The Latin Rhythms Band, formed in March of 1995, have been entertaining audiences throughout the Tennessee Valley and Southeast from Birmingham all the way to Charlotte NC in music festivals, night clubs, Mexican cantinas, and private fiestas and dances. Since their debut in Jazz-n-June at Monte Sano's little amphitheatre in the summer of 1995 in Huntsville Alabama, the band has evolved from playing Latin jazz to the variety of music they currently play, including vocals and an arsenal of Latin percussion. The styles of salsa, merengue, boleros, bossa novas, guajira, guaguanco, and Latin rock are predominantly performed in this band's highly energetic and danceable shows. Including some originals, cover tunes performed by the Latin Rhythms Band include those by Santana, War, and the late Tito Puente. The band is composed of vocals, trumpet, trombone, electric bass, keyboard, drum kit, congas, bongos, and an assortment of Latin percussion - maracas, clave, cow bell, Cuban guiro, merengue guiro, and timbales. Although the band members are now based in the Tennessee Valley, they bring their wealth of culture and musical experiences from Puerto Rico, The Dominican Republic, Panama, and Mexico. Coupled with the jazz roots of the other musicians, the overall presentation of the band is unique.
Lost Paradise CD:
10 of 14 songs are originals. The theme and artwork for "Lost Paradise" was inspired by the documentary "Buena Vista Social Club" which featured some of Cuba's greatest musicians known in the Latin community. The tune "Lost Paradise" is written as a traditional salsa with traditional full horn lines, chorus, and lyrics storytelling of Cuba's musical and rhythmic past prior to the revolution. The CD took two years to complete and was recorded at Doug Smith's Sound Cell Recording Studios here in Huntsville and partially recorded, fully engineered at Loco Sound Studios in Charlotte NC.
Lost Paradise Artwork:
The artwork was designed and developed by nationally known artist Ms. Caroline Wang. The image of the beach, the instruments on stage minus the musicians, the ocean, the quaint image of lights in the distant view signifying a village and mountains represent a silhouette type mystical vision of Cuba with the missing musicians and fans. One ponders where the life has gone, like they've all gone away, like the show or lifeforce has ended and the musicians have abandoned their instruments and have left or are lost somewhere in paradise.
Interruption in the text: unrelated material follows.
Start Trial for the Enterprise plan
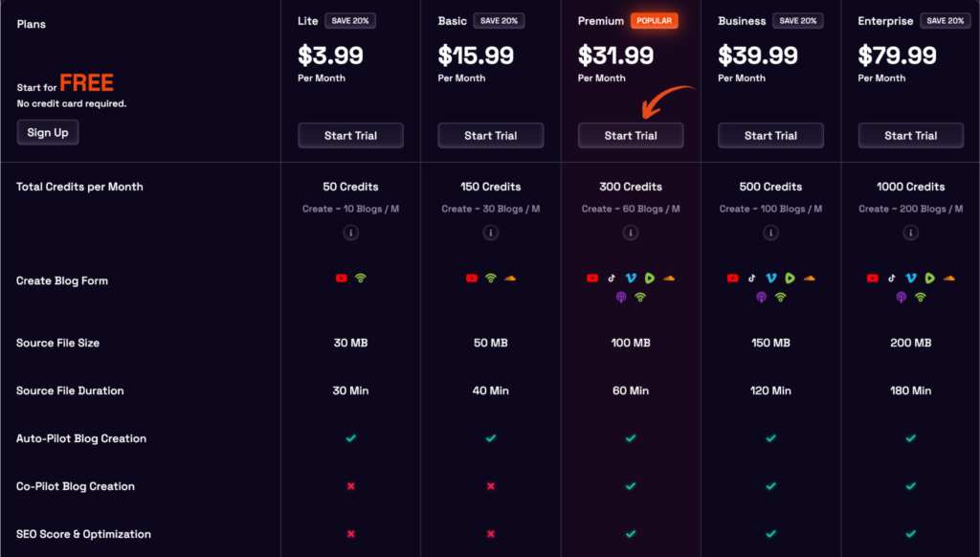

The footprints in the sand signify a departure and remembrance of the past. The rose on the trumpet is a metaphor for appreciation of the music but also is interpreted as a gesture of condolence for the "Lost Paradise," where the life and the memories will never cease but will always be captured in the music of "Lost Paradise." The lyrics of "Lost Paradise" do a fine job at capturing the spirit of Cuban life of the 1950s.